### Required action A
Transcribe the passage about lunar temperatures and camera film, starting with "First of all, the" and going on through "to -238°C (-397°F).".
### Required action B
Go on with the text about lunar temperatures and the Apollo camera film from where it stops.

THE DETAILS: Gerhard Wisnewski is one of the many hoax theorists who claim that the extreme temperatures of the lunar surface would have damaged the camera films irreparably and therefore the photographs must be fake. In his book One Small Step, Wisnewski argues thus:
There was no other protection against temperature extremes of over 100°C plus and under 100°C minus [...] It was to be expected that the sensitivity of the chemical films would be affected by the extreme temperatures – if indeed not rendered useless by temperatures of over 100°C.
However, a little fact-checking shows that Wisnewski’s premise is incorrect due to a common misconception about temperatures in space.
First of all, the extreme values mentioned by Wisnewski are reached only after lunar midday (which entails seven consecutive Earth days of uninterrupted exposure to the Sun) and just before sunrise (after fourteen Earth days of continuous darkness). Data from recent lunar probes, such as the Lunar Reconnaissance Orbiter, show maximum temperatures of 110°C (230°F) and minimum temperatures of -180°C (-292 °F) at the lunar equator; in some polar regions, which are perennially in shadow, the temperature plunges to -238°C (-397°F).

### Provided information
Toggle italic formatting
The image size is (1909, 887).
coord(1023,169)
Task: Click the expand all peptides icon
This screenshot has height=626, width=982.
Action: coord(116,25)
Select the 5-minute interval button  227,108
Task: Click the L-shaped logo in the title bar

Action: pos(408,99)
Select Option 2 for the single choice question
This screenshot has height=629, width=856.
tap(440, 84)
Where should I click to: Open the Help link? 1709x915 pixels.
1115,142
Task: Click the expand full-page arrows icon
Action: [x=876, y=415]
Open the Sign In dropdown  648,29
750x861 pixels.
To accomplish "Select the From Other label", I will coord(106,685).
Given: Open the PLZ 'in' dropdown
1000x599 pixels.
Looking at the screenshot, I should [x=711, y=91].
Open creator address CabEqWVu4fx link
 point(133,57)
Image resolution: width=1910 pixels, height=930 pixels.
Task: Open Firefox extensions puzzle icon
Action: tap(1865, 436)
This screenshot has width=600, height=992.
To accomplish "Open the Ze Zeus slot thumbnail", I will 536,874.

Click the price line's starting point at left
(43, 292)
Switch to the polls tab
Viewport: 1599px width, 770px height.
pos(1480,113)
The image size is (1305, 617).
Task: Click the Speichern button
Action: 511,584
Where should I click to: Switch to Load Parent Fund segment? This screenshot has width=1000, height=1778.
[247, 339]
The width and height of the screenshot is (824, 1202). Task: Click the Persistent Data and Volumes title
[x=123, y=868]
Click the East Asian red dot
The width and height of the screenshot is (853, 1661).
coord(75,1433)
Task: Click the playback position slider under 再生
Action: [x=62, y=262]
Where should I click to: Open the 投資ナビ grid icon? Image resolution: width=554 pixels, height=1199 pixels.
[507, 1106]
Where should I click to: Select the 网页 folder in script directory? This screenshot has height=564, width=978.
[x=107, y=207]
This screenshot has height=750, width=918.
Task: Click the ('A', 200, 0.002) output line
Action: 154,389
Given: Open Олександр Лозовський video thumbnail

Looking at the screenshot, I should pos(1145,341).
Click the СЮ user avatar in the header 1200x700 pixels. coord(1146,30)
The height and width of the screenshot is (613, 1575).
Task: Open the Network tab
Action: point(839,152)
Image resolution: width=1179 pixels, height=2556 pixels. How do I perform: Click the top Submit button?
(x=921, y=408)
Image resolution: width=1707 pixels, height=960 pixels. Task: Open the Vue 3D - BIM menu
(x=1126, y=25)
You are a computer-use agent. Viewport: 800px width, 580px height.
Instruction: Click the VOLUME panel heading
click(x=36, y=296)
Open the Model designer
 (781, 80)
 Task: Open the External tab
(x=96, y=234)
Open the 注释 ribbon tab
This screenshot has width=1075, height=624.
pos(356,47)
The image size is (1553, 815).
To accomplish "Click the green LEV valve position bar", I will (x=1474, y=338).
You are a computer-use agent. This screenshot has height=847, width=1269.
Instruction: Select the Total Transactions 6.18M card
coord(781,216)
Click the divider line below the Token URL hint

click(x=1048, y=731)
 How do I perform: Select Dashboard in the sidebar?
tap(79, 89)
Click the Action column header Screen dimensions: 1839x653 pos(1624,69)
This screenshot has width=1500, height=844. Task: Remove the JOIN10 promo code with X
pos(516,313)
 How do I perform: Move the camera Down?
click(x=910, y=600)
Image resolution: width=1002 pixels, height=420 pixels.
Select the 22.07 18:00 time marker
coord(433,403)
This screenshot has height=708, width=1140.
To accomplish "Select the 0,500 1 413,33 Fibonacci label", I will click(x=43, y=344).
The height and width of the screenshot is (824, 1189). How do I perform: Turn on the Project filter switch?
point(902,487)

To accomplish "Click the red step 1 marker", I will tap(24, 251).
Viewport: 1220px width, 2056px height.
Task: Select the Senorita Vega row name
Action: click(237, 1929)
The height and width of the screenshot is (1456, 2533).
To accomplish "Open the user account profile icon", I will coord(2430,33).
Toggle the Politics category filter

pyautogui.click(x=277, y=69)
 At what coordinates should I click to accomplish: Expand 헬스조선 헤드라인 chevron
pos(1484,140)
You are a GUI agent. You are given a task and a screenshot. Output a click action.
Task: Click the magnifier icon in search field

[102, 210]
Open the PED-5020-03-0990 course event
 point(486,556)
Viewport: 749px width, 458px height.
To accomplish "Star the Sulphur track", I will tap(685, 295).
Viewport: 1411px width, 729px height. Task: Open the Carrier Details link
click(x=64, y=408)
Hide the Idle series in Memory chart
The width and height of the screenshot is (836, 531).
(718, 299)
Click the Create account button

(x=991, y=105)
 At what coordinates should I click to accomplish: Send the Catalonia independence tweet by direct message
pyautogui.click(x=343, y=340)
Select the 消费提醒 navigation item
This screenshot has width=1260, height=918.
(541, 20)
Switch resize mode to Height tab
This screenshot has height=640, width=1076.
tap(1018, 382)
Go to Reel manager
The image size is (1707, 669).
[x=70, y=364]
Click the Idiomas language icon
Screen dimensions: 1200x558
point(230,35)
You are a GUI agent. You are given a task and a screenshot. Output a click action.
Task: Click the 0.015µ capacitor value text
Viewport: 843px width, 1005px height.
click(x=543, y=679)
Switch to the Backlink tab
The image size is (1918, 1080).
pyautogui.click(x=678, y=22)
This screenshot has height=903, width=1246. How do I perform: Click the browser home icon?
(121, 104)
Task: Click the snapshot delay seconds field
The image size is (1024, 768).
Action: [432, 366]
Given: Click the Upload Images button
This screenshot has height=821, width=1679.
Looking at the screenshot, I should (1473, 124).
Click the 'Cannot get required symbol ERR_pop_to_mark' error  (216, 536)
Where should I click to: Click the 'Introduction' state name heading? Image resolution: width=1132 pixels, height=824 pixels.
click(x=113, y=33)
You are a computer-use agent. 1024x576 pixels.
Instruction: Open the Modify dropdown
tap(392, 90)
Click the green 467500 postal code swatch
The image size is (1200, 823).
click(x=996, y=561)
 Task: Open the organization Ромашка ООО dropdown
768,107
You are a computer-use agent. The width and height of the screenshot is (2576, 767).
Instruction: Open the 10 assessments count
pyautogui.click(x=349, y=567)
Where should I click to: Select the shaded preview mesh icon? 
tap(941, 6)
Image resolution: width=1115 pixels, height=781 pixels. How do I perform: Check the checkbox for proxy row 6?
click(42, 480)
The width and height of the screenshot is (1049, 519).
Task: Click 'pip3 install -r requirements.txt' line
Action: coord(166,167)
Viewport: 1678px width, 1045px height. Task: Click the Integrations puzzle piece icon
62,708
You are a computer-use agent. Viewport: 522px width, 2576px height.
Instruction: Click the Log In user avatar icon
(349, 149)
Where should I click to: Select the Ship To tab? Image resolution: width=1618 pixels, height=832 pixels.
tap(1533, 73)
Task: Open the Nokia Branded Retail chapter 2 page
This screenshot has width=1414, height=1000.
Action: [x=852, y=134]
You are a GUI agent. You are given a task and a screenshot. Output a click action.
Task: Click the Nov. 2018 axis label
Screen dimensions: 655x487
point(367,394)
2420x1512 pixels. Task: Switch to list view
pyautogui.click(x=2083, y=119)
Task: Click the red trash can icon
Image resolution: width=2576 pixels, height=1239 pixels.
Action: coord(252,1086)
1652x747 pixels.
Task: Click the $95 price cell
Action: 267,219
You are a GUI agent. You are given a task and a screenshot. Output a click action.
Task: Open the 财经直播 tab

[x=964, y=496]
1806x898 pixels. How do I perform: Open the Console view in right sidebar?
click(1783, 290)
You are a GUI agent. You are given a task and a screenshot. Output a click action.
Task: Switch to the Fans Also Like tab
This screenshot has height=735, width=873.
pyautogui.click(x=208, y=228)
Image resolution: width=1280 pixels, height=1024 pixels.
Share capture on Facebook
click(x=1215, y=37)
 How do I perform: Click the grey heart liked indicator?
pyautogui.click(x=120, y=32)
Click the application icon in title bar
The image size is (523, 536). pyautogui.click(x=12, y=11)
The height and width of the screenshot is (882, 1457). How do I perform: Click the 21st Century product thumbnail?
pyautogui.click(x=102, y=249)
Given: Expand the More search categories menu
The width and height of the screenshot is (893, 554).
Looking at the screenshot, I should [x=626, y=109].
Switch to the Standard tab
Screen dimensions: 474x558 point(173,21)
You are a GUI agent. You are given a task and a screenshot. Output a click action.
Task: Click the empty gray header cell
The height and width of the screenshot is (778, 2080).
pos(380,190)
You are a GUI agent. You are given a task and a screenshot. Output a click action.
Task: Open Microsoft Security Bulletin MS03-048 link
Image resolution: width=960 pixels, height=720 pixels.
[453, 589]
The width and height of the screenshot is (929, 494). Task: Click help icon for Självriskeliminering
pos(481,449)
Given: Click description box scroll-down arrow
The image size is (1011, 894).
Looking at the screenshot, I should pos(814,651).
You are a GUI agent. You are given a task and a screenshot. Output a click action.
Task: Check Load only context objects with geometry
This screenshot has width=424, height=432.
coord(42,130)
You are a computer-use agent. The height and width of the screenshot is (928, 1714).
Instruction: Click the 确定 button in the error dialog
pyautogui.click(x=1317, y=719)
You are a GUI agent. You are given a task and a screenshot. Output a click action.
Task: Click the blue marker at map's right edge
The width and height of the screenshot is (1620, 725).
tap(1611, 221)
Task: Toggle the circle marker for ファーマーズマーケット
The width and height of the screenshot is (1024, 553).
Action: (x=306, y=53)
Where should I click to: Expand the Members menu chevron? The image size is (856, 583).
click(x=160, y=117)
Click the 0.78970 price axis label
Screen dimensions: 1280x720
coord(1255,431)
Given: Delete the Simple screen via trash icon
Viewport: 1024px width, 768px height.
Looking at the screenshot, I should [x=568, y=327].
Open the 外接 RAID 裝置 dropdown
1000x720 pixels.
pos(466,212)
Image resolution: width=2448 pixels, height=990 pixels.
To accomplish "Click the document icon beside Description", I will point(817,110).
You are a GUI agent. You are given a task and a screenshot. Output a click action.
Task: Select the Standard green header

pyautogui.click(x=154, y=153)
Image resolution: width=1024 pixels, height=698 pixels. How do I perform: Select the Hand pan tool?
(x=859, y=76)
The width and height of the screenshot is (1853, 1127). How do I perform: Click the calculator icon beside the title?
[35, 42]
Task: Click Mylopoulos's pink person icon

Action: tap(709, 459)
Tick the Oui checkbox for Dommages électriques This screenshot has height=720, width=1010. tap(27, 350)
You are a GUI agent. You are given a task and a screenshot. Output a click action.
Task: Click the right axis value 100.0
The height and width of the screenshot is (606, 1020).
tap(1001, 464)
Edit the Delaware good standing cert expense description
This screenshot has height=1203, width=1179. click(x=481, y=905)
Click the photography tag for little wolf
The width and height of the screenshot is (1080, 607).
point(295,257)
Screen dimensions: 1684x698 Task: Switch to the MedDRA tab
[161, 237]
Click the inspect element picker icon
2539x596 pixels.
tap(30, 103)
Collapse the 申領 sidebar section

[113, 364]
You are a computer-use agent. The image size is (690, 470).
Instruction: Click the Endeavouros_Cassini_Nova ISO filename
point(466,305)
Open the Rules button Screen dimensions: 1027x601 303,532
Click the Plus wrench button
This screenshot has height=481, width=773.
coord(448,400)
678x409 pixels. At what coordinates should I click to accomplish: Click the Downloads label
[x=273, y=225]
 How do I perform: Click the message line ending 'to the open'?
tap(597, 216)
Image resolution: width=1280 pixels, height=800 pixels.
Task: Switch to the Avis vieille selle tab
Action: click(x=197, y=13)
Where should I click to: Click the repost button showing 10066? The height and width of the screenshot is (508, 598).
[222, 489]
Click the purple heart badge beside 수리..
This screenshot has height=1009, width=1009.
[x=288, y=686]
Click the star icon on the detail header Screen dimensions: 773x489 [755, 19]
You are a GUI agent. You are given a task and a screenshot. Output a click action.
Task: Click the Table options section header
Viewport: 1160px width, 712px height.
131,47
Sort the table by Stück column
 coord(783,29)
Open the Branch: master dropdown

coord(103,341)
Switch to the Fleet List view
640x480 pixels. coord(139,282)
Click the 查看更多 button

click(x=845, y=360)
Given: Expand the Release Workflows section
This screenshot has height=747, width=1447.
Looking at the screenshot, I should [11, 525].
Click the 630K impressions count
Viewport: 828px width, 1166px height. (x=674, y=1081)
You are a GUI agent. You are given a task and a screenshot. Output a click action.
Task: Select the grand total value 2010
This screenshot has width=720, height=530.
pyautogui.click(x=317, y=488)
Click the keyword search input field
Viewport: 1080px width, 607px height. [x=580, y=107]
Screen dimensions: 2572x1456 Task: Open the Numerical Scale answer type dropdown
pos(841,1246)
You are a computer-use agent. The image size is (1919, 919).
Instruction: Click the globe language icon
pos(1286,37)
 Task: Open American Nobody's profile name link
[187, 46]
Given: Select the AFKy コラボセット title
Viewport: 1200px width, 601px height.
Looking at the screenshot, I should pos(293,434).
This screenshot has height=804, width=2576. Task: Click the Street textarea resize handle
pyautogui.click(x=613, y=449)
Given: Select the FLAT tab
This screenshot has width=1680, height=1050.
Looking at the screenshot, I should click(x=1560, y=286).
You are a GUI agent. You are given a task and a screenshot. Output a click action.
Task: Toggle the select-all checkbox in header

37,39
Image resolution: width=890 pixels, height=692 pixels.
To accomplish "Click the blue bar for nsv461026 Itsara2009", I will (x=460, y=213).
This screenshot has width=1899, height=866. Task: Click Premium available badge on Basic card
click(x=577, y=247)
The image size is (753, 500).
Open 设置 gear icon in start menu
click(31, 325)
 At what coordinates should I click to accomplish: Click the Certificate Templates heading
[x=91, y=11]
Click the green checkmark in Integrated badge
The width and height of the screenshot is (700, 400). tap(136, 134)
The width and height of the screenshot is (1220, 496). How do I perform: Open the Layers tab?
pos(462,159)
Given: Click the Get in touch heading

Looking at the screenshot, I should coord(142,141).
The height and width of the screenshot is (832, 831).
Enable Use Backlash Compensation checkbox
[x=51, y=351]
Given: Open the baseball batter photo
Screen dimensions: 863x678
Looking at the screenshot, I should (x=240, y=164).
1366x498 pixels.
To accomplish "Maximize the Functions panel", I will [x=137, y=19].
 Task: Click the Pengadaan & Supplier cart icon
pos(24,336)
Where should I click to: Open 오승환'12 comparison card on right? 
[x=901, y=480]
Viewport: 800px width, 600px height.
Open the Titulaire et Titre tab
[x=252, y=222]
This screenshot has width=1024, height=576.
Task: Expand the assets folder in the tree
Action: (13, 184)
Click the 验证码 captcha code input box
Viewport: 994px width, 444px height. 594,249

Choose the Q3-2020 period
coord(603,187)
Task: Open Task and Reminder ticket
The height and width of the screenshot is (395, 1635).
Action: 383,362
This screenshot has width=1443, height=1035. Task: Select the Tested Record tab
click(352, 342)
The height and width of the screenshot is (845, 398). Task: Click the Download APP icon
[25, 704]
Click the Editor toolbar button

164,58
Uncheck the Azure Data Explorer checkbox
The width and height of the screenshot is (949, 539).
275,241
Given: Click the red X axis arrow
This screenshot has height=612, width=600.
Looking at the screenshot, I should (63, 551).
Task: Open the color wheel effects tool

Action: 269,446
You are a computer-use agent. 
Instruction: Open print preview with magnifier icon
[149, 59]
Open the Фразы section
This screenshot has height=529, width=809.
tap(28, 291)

### Your response A
First of all, the extreme values mentioned by Wisnewski are reached only after lunar midday (which entails seven consecutive Earth days of uninterrupted exposure to the Sun) and just before sunrise (after fourteen Earth days of continuous darkness). Data from recent lunar probes, such as the Lunar Reconnaissance Orbiter, show maximum temperatures of 110°C (230°F) and minimum temperatures of -180°C (-292 °F) at the lunar equator; in some polar regions, which are perennially in shadow, the temperature plunges to -238°C (-397°F).

### Your response B
But all the Moon landings took place shortly after local sunrise, when the temperatures were far from these extremes. The maximum elevation of the Sun above the horizon during the Apollo moonwalks was 48.7°, at the end of the third excursion of the Apollo 16 crew. This mission recorded temperatures of 57°C (135°F) in sunlight and -100°C (-140°F) in shadow.
Secondly, all these values refer to the temperature of the lunar surface. But on the Moon there’s nothing to carry that heat from the ground to the films: there’s no significant atmosphere that can be heated by the ground and therefore there is no conduction or convection through air, which is the main heating process on Earth. Vacuum is a very good heat insulator, as thermos flasks demonstrate. On the Moon and in space, heat is transferred between objects that are not in mutual contact only by radiation: the same principle by which we are warmed when standing next to a fire. Clearly the heating produced by radiation is nowhere as intense as heating by direct contact: there’s a significant difference between warming your hands in front of a fire and putting your hands in the fire.
Consequently, on the Moon the temperature of the ground is essentially irrelevant as regards film temperatures and claiming that ground temperatures would overheat the films is a misleading and amateurish scientific error.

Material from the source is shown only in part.